Quebrando barreiras e marcando uma nova era para o rap nacional, Emicida se apresentou no programa Altas Horas, da Rede Globo, em 2010. A emissora já havia sido duramente criticada por outros rappers que eram conhecidos por não se apresentarem nas grandes mídias. Nos anos seguintes, o artista lançou os álbuns “Emicídio” e “Doozicabraba”, foi o primeiro brasileiro a se apresentar no festival Coachella nos EUA, subiu duas vezes nos palcos do Rock in Rio, na cidade do Rio de Janeiro, e estreou como VJ na MTV com o programa “Sangue B”, que tinha como foco a música negra. Mas, nem todos apoiaram essa mudança e ele sofreu duras críticas, muitas vezes foi acusado de ser “vendido” para a grande mídia e na cena seu nome não era benquisto por fãs e outros músicos.

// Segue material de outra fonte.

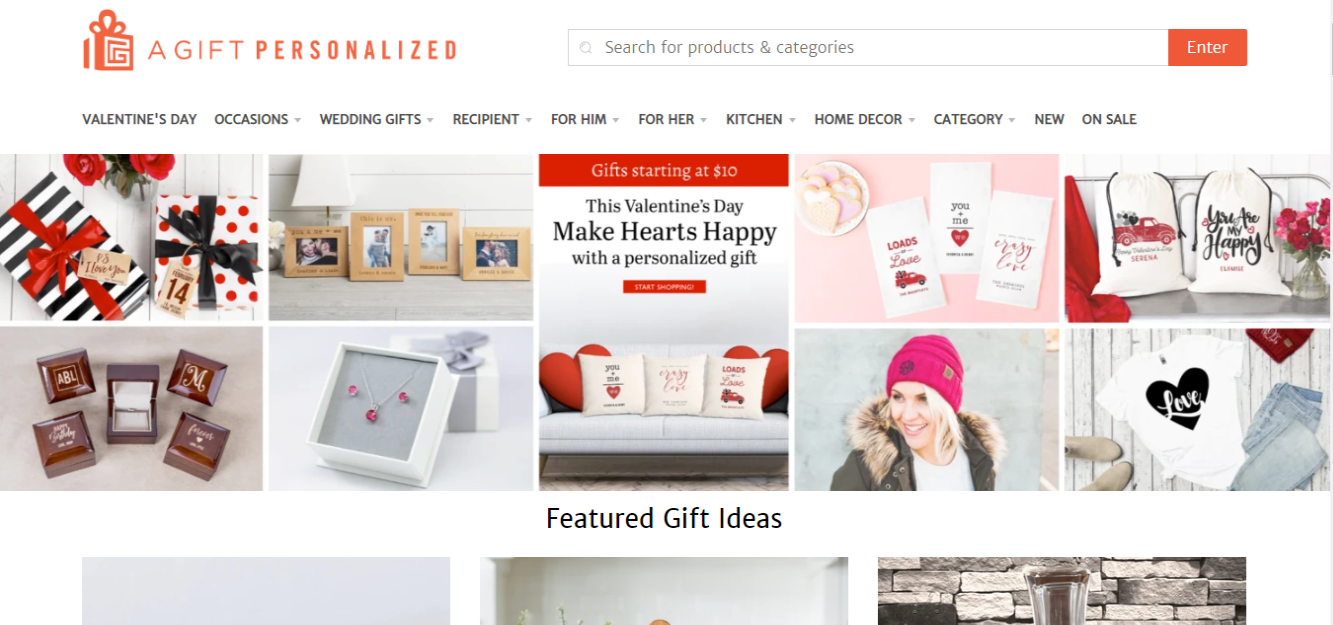The image size is (1333, 625).
Task: Open the drawstring bags image
Action: tap(1198, 238)
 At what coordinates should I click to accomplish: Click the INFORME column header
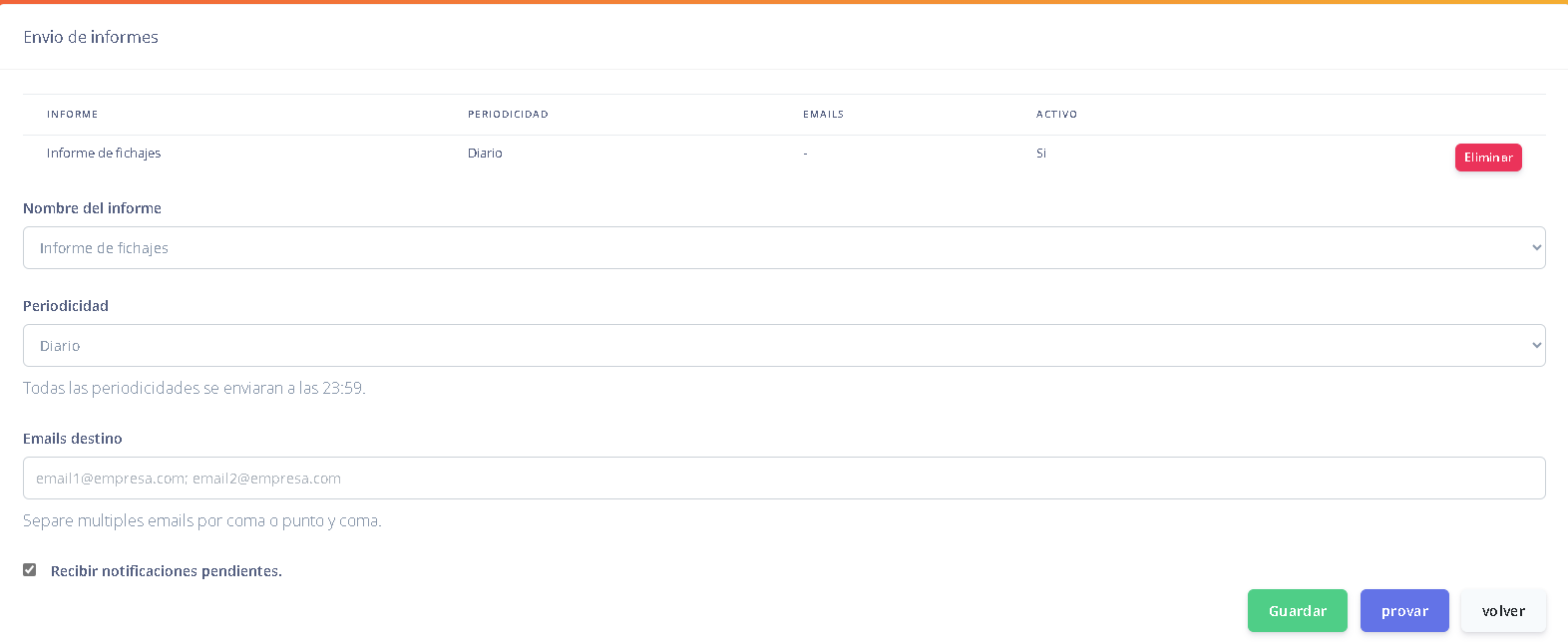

Foi com o lançamento do álbum AmarElo em 2019, e posteriormente o documentário em 2020, que o rapper legitimou a transformação do seu trabalho. As letras cada vez mais poéticas, falam não somente dos problemas, mas também da beleza e importância da cultura negra, das matrizes africanas, sua origem e tudo que ele aprendeu e descobriu na sua jornada. Hoje, Emicida, é considerado um dos maiores artistas da sua geração, um rapper que desafiou todas as estatísticas, transformou não só a sua carreira, mas marcou essa mudança na história do rap, e quem acompanha seu trabalho vive essa evolução de pensamento, cultura e representatividade.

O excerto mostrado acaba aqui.